• **Stored data**:
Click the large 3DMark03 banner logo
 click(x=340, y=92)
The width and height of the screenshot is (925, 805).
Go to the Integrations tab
--
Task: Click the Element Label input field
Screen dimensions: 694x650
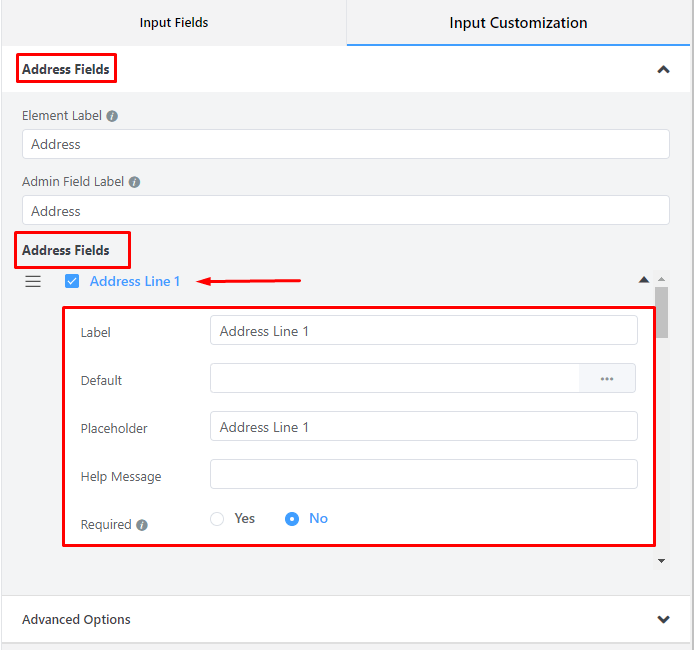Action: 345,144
* * *
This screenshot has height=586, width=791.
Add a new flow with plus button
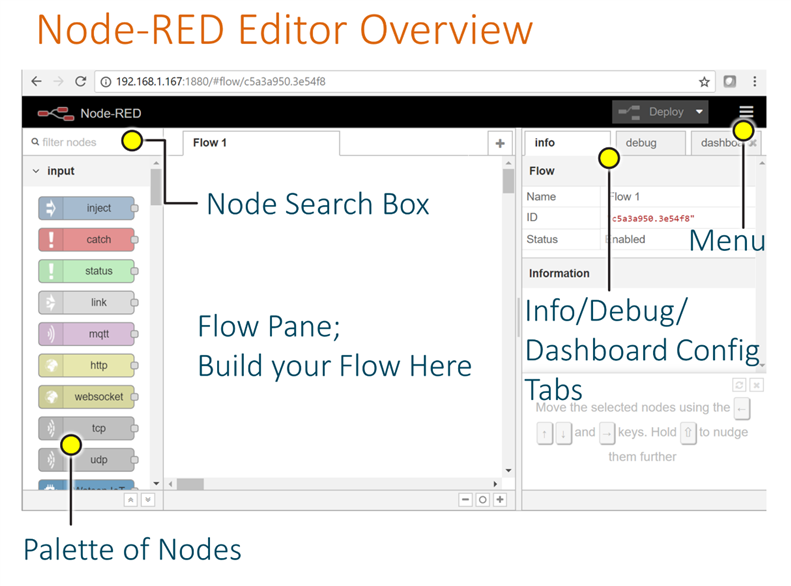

• **Exercise goal**: Of the entries above, repeat exactly the lines between the line with "This screenshot has height=586, width=791." and the line with "Add a new flow with plus button", inclusive, and no others.

• **Response to this exercise**:
This screenshot has height=586, width=791.
Add a new flow with plus button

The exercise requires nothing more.